Courtesy of Consul Dominika Giordano, Embassy of Poland, Tokyo
- Salt, pepper, marjoram
- 2 garlic cloves, finely chopped
- 1 teaspoon coarse‒grain mustard (optional)
- 1 porktenderloin (450g)
- Prunes (4‒5, halved)
Arrange tenderloin on a work surface with pointed (thinner) end nearest you. Starting at the top (thicker part), make a lengthwise cut down centre of tenderloin, cutting two thirds of the way through thickness of meat, adjusting depth of cut as tenderloin tapers (be careful not to cut all the way through). Open tenderloin. Turning knife horizontally, cut tenderloin open on either side like the flaps of a book jacket, being careful not to cut all the way through.

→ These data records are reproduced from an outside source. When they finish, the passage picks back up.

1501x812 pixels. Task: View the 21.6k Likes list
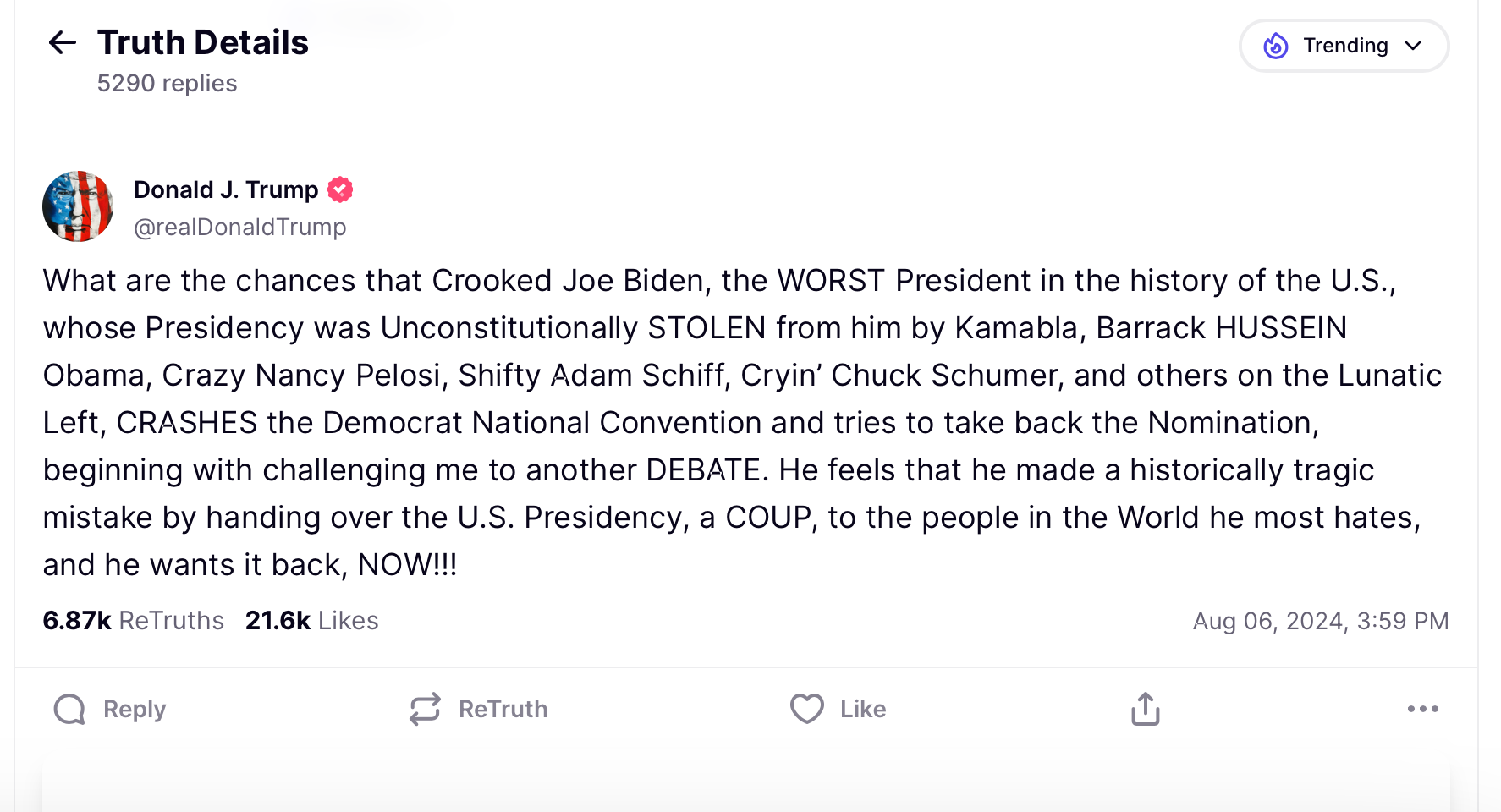311,621
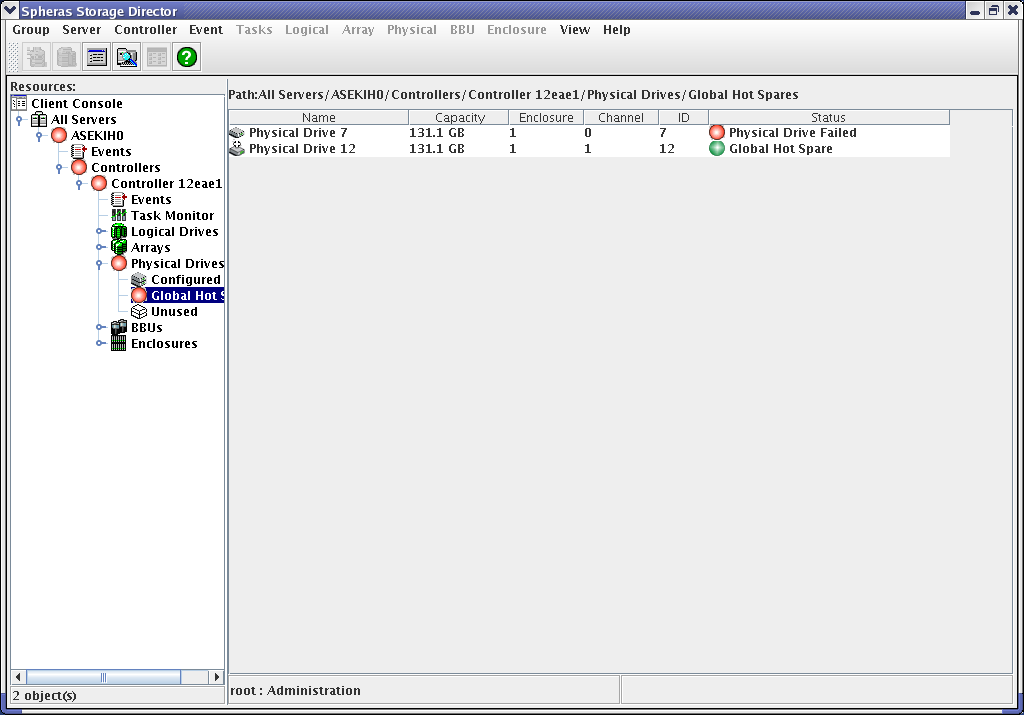The height and width of the screenshot is (715, 1024).
Task: Click the Client Console icon in tree
Action: pos(19,104)
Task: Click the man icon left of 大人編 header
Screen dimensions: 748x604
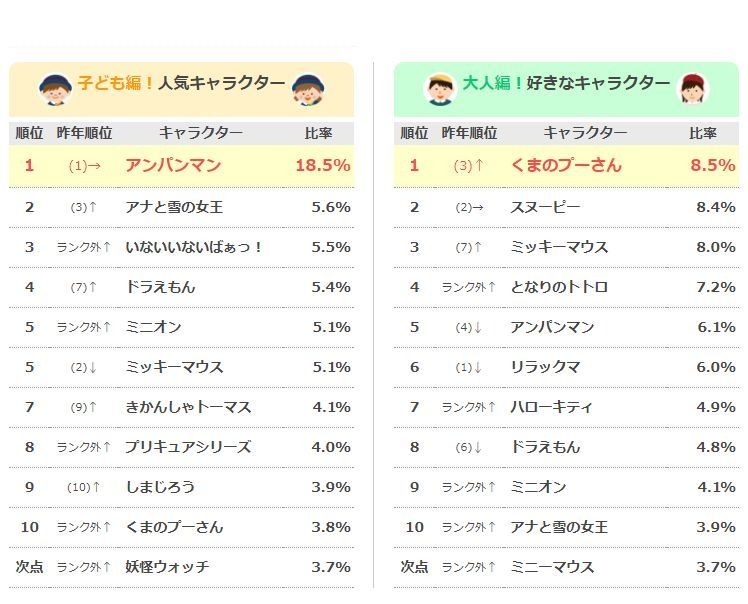Action: [440, 89]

Spread the mustard inside the tenderloin (optional). Season inside and outside of tenderloin with 3/4 teaspoon each of salt, pepper and marjoram.
Rub garlic into the pork (both sides).
Turn tenderloin lengthwise, then arrange half of prunes in one line, one by one, approximately 1cm from the edge of the pork, along the side closest to you.
Preheat oven to 220 degrees Celsius.
Roll up tenderloin tightly (if you have problems with keeping the meat rolled up, use toothpicks to keep it closed). If you still have some marjoram left, rub it into the meat.
Wrap up roll in aluminium foil and transfer to baking pan. Pour a little bit of water mixed with salt into the pan to keep the meat moist.
Baking time depends on your oven and also the amount of meat. I usually give it 15 minutes at 220C and then another 25‒30 minutes at 180C.
Transfer tenderloin to a platter and leave to cool in its foil, about 30 minutes. Cover and chill for two hours, or until cold.
To serve: Thinly slice the tenderloin and serve cold or at room temperature. Goes well with cranberry‒horseradish sauce.